BOSTON--(BUSINESS WIRE)--1910, the only AI-native biotech pioneering small and large molecule therapeutics discovery, today announced the publication of PEGASUS™, a multimodal AI model that achieves state-of-the-art accuracy in predicting and designing cell-permeable macrocyclic peptides.

As featured in the Journal of Medicinal Chemistry, PEGASUS™ generated the first reported macrocyclic peptides containing more than two polar or charged fragments that demonstrate in vitro cell permeability, addressing a longstanding barrier in peptide drug design. The publication, titled “PEGASUS: Unlocking Polarity in Cell-Permeable Cyclic Peptides Using AI Models Built on Massively Parallel Biological Assays,” is available here.

Macrocyclic peptides are a promising therapeutic class with the potential for oral bioavailability and intracellular activity, yet efforts to design them have been constrained by the intrinsic difficulty of achieving cell permeability. And although AI could help overcome this barrier, progress has been limited by a lack of permeability data: existing datasets are scarce, sparse, and biased toward hydrophobic peptides, limiting the ability of AI models to generalize beyond a narrow chemical space.

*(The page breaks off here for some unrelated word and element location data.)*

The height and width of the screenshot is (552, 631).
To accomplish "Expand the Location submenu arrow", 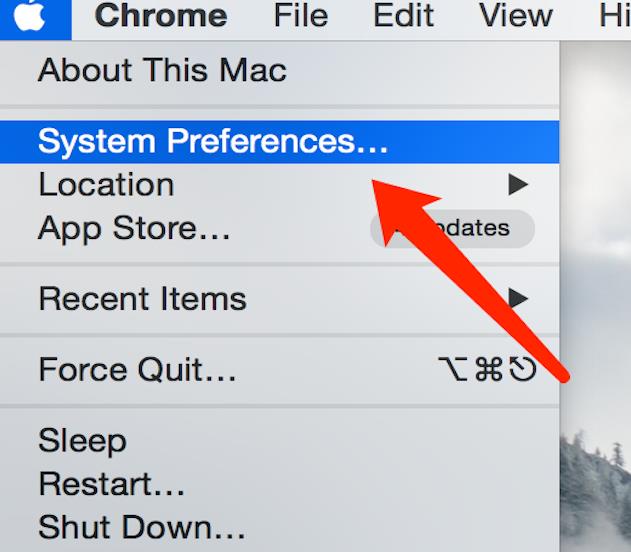I will click(x=517, y=184).
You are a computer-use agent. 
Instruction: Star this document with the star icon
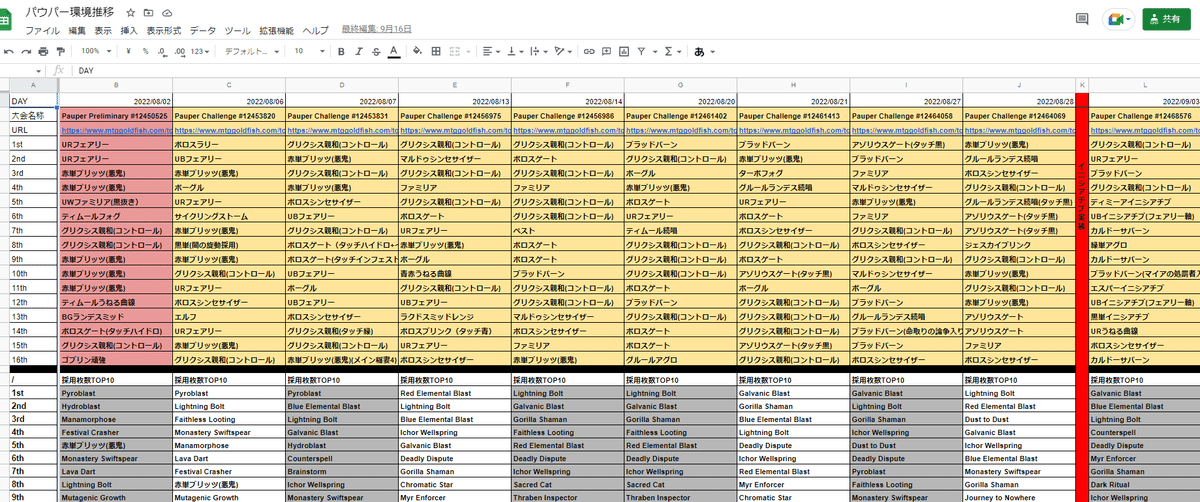pos(131,13)
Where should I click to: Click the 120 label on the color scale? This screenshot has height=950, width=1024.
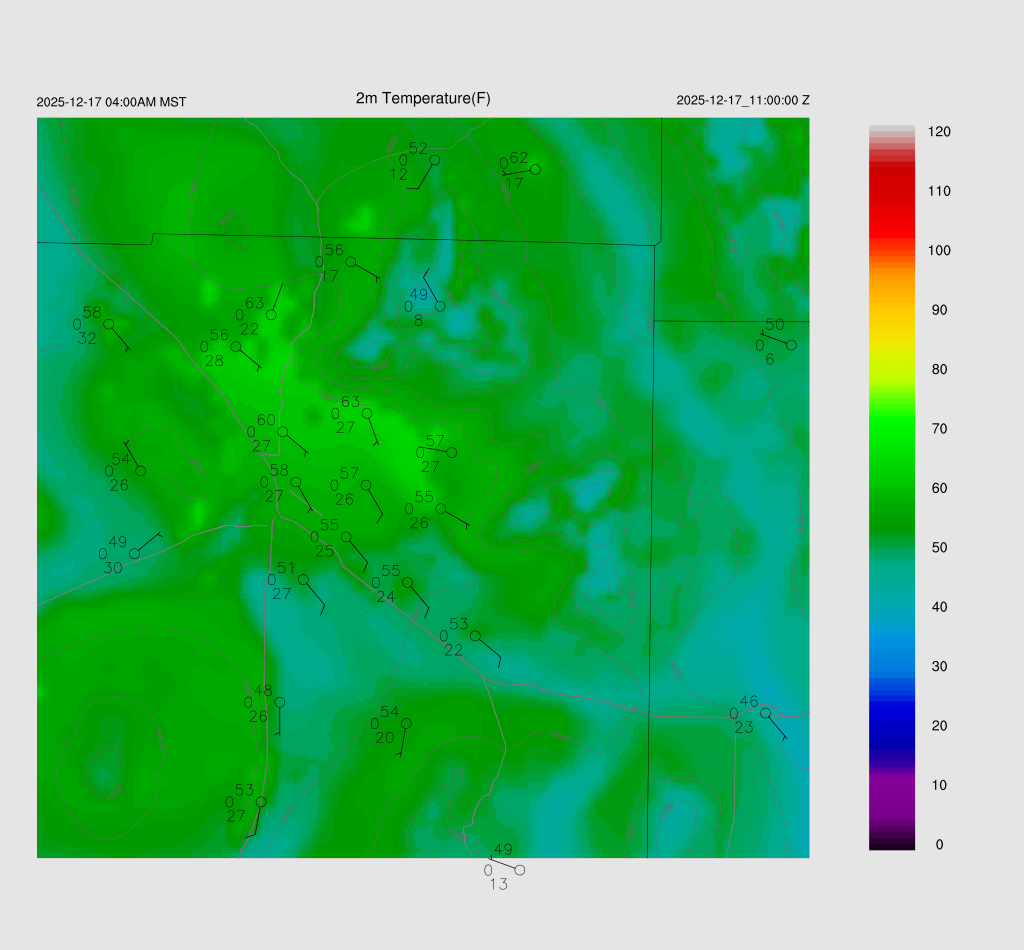tap(939, 132)
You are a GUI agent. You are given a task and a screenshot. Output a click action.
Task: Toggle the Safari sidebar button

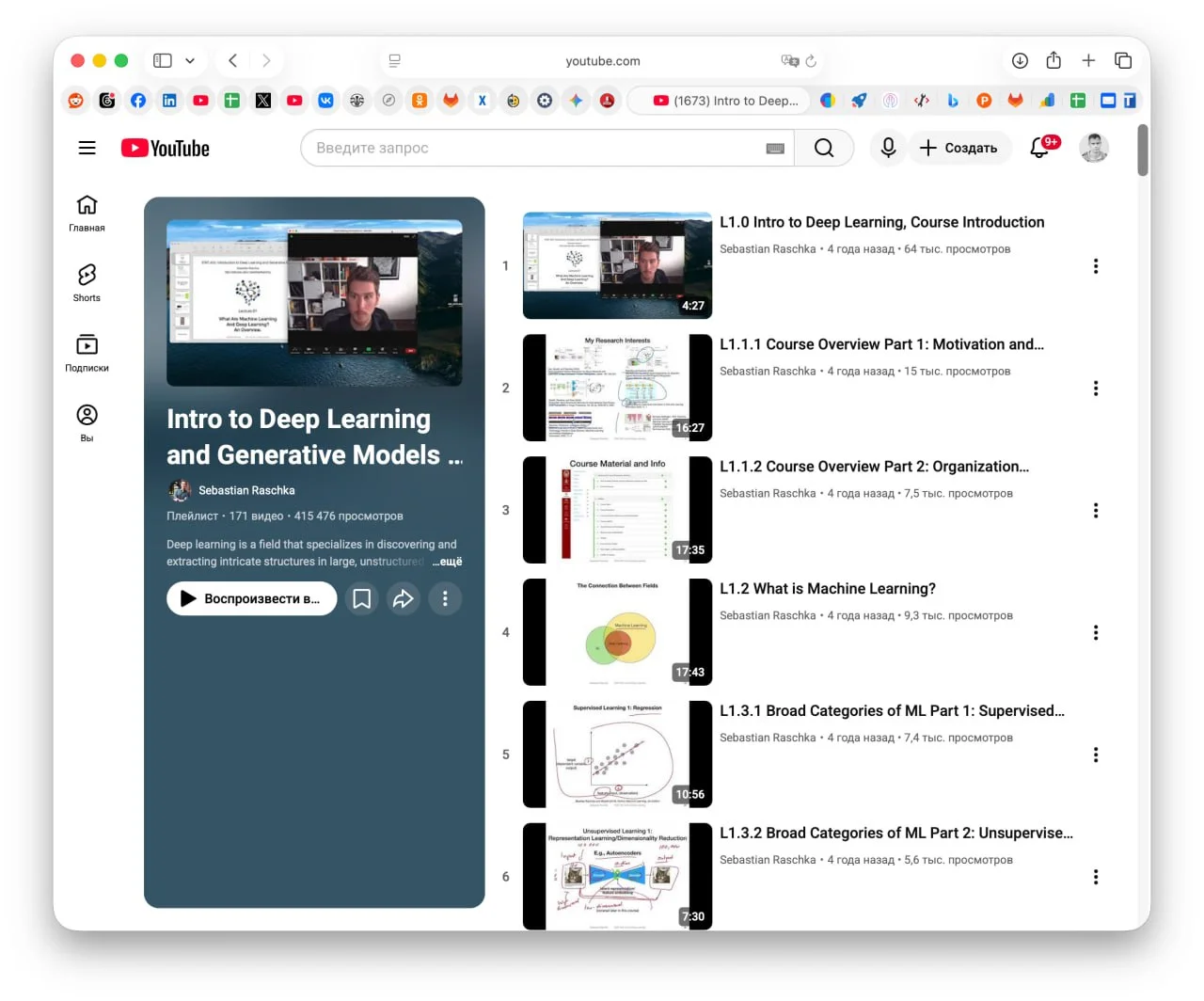(x=163, y=60)
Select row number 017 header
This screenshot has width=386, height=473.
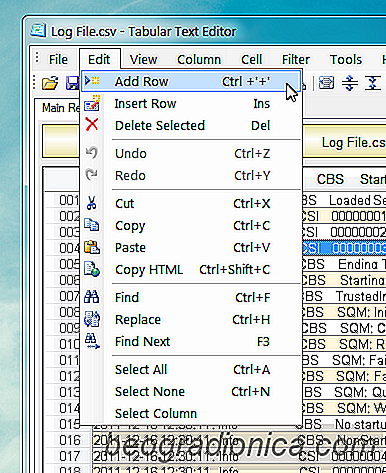tap(70, 456)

PEGASUS™ overcomes these challenges by integrating three data modalities:

• Wet-lab proxy biological data generated through 1910’s high-throughput Permeability Proxy Assay (1910 PPA™), which fractionated 2.7 billion macrocyclic peptides by hydrophobicity;
• Computational simulation data from solvent-dependent quantum mechanical models; and
• Geometric and biological embeddings that learn structural features relevant to permeability.

These combined datasets enable PEGASUS™ to learn permeability-relevant features across the full landscape of macrocyclic peptide chemistry, including regions with high polarity and charge that have historically been inaccessible to rational design. Access to this space is critical: limiting designs to low-polarity, hydrophobic peptides both increases the risk of off-target binding and in vivo toxicity, and shrinks the number of allowable peptide sequences by 96.7%, excluding peptide structures that more closely resemble existing FDA-approved therapeutics.

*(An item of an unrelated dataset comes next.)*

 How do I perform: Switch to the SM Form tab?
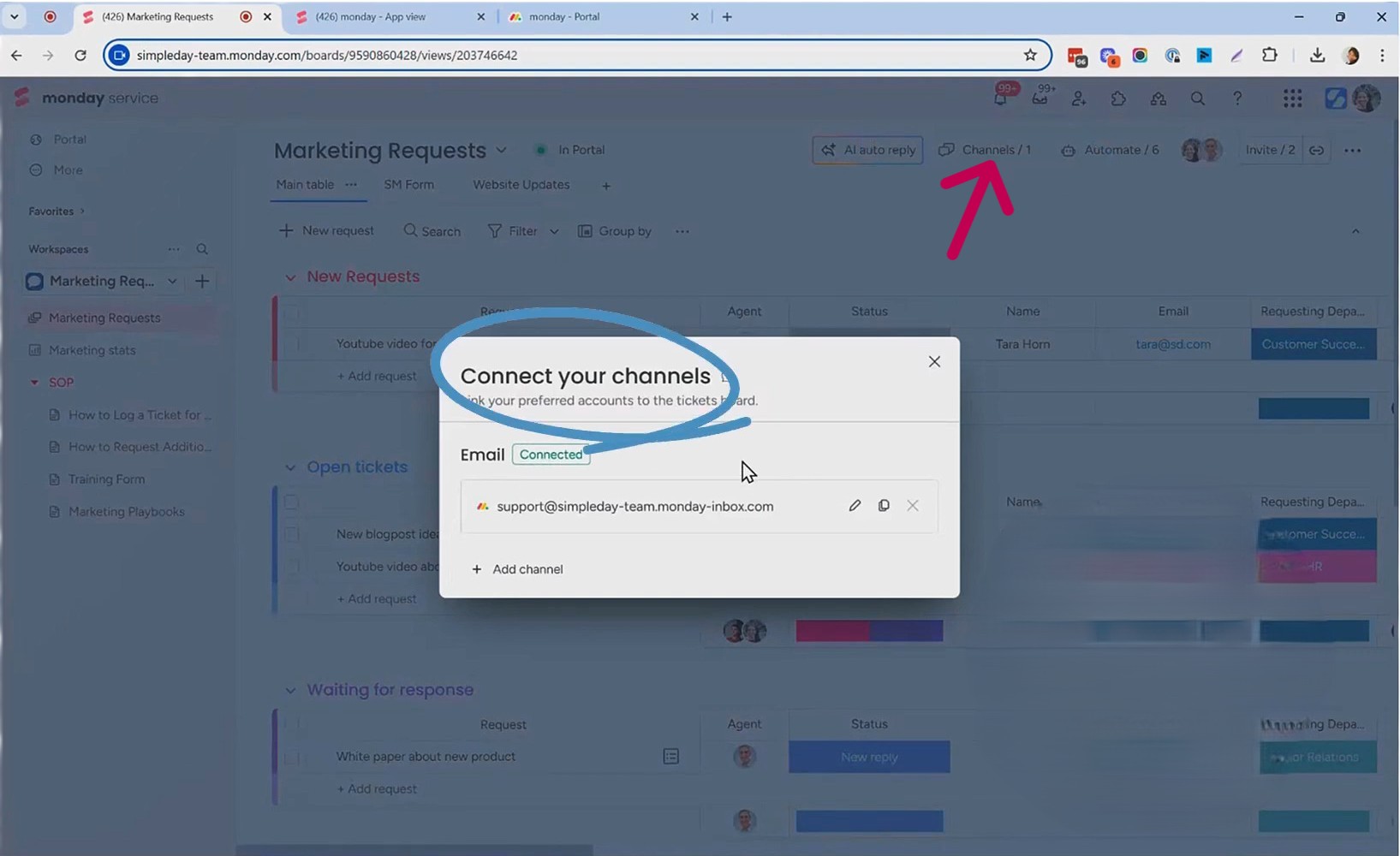point(408,185)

“In drug discovery, AI has always been constrained by the lack of large, high-quality biological datasets,” said Jen Asher, Ph.D., Founder and CEO of 1910. “PEGASUS™ closes that gap. By generating billions of experimental data points and integrating them with physics-based simulations, we built a model that expands the therapeutic possibilities for macrocyclic peptides.”

In retrospective validation, the PEGASUS™ predictive framework improved hit rates by 13.1% when used as a pre-synthesis filter, outperforming existing deep learning approaches. The integrated generative component (CycPepVAE) produced 33 macrocyclic peptides that resemble FDA-approved therapeutics in polarity and charge; among those synthesized and tested, four achieved permeability consistent with in vivo oral bioavailability – a first for peptides in this chemical regime.

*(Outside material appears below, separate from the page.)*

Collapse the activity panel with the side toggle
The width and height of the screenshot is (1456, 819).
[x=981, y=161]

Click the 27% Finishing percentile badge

“Cell permeability is essential for oral drug delivery, yet there remains limited chemical overlap between macrocyclic peptides that are routinely designed to be permeable and those that have achieved clinical success,” said Cole Baker, AI Research Scientist II at 1910 and lead author of the publication. “Our work helps bridge this gap to enable the design of orally bioavailable macrocyclic peptide therapeutics.”

Developed within 1910’s ITO™ platform, PEGASUS™ functions both as a high-accuracy predictor of permeability for large, polar macrocyclic peptides and as a generative system that designs drug-like peptide candidates with improved solubility, polarity, and charge characteristics.

The publication establishes PEGASUS™ as the most comprehensive AI system for macrocyclic peptide permeability to date and provides a blueprint for using multimodal data integration to advance new therapeutic modalities.

About 1910

1910 is the only AI-native biotech pioneering small and large molecule therapeutics discovery by integrating massive multimodal data, frontier AI models, and high-throughput lab automation into an infrastructure for AI-enabled drug discovery.